-- Aim of the task --
Your task is to retype each line of the data below exactly.

-- Records shown --
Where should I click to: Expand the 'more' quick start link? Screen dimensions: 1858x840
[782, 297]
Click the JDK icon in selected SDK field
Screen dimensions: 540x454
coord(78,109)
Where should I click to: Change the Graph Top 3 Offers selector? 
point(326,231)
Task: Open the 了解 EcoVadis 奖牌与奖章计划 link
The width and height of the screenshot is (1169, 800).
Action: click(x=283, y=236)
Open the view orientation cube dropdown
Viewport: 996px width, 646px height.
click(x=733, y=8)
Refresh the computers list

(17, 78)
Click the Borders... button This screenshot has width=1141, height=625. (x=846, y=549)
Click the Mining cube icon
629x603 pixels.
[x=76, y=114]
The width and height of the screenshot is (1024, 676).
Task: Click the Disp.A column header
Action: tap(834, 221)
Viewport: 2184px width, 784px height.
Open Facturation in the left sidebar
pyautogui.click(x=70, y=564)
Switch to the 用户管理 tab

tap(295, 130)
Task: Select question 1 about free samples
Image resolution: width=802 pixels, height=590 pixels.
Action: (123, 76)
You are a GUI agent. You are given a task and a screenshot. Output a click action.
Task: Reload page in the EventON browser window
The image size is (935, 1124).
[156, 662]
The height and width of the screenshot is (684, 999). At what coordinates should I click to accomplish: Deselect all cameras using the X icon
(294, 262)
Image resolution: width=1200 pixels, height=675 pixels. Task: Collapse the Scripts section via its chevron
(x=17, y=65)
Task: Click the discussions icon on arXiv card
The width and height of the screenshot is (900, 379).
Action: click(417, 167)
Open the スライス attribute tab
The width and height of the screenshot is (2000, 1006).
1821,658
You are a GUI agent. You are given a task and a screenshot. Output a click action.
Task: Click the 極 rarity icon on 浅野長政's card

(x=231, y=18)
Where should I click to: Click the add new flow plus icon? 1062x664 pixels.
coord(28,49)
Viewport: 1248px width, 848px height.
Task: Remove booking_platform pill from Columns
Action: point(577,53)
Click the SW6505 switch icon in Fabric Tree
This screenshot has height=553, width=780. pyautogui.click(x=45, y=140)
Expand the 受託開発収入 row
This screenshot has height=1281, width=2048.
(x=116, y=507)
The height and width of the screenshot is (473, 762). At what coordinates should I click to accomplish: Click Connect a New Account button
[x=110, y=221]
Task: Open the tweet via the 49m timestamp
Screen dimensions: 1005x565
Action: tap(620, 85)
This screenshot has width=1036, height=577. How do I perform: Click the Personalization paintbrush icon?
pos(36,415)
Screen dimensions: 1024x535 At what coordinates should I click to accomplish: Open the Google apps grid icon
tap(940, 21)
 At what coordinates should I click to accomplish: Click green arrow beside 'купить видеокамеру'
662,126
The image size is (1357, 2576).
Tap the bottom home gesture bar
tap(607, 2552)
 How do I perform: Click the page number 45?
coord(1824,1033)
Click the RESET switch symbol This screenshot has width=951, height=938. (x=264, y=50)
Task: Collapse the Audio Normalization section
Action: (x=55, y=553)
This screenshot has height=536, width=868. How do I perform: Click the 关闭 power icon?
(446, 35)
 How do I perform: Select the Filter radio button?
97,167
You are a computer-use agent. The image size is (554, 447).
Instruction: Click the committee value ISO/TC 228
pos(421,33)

-- Solution to this problem --
Where should I click to: Expand the 'more' quick start link? Screen dimensions: 1858x840
[782, 297]
Click the JDK icon in selected SDK field
Screen dimensions: 540x454
coord(78,109)
Where should I click to: Change the Graph Top 3 Offers selector? 
point(326,231)
Task: Open the 了解 EcoVadis 奖牌与奖章计划 link
The width and height of the screenshot is (1169, 800).
Action: click(x=283, y=236)
Open the view orientation cube dropdown
Viewport: 996px width, 646px height.
click(x=733, y=8)
Refresh the computers list

(17, 78)
Click the Borders... button This screenshot has width=1141, height=625. (x=846, y=549)
Click the Mining cube icon
629x603 pixels.
[x=76, y=114]
The width and height of the screenshot is (1024, 676).
Task: Click the Disp.A column header
Action: tap(834, 221)
Viewport: 2184px width, 784px height.
Open Facturation in the left sidebar
pyautogui.click(x=70, y=564)
Switch to the 用户管理 tab

tap(295, 130)
Task: Select question 1 about free samples
Image resolution: width=802 pixels, height=590 pixels.
Action: (123, 76)
You are a GUI agent. You are given a task and a screenshot. Output a click action.
Task: Reload page in the EventON browser window
The image size is (935, 1124).
[156, 662]
The height and width of the screenshot is (684, 999). At what coordinates should I click to accomplish: Deselect all cameras using the X icon
(294, 262)
Image resolution: width=1200 pixels, height=675 pixels. Task: Collapse the Scripts section via its chevron
(x=17, y=65)
Task: Click the discussions icon on arXiv card
The width and height of the screenshot is (900, 379).
Action: click(417, 167)
Open the スライス attribute tab
The width and height of the screenshot is (2000, 1006).
1821,658
You are a GUI agent. You are given a task and a screenshot. Output a click action.
Task: Click the 極 rarity icon on 浅野長政's card

(x=231, y=18)
Where should I click to: Click the add new flow plus icon? 1062x664 pixels.
coord(28,49)
Viewport: 1248px width, 848px height.
Task: Remove booking_platform pill from Columns
Action: point(577,53)
Click the SW6505 switch icon in Fabric Tree
This screenshot has height=553, width=780. pyautogui.click(x=45, y=140)
Expand the 受託開発収入 row
This screenshot has height=1281, width=2048.
(x=116, y=507)
The height and width of the screenshot is (473, 762). At what coordinates should I click to accomplish: Click Connect a New Account button
[x=110, y=221]
Task: Open the tweet via the 49m timestamp
Screen dimensions: 1005x565
Action: tap(620, 85)
This screenshot has width=1036, height=577. How do I perform: Click the Personalization paintbrush icon?
pos(36,415)
Screen dimensions: 1024x535 At what coordinates should I click to accomplish: Open the Google apps grid icon
tap(940, 21)
 At what coordinates should I click to accomplish: Click green arrow beside 'купить видеокамеру'
662,126
The image size is (1357, 2576).
Tap the bottom home gesture bar
tap(607, 2552)
 How do I perform: Click the page number 45?
coord(1824,1033)
Click the RESET switch symbol This screenshot has width=951, height=938. (x=264, y=50)
Task: Collapse the Audio Normalization section
Action: (x=55, y=553)
This screenshot has height=536, width=868. How do I perform: Click the 关闭 power icon?
(446, 35)
 How do I perform: Select the Filter radio button?
97,167
You are a computer-use agent. The image size is (554, 447).
Instruction: Click the committee value ISO/TC 228
pos(421,33)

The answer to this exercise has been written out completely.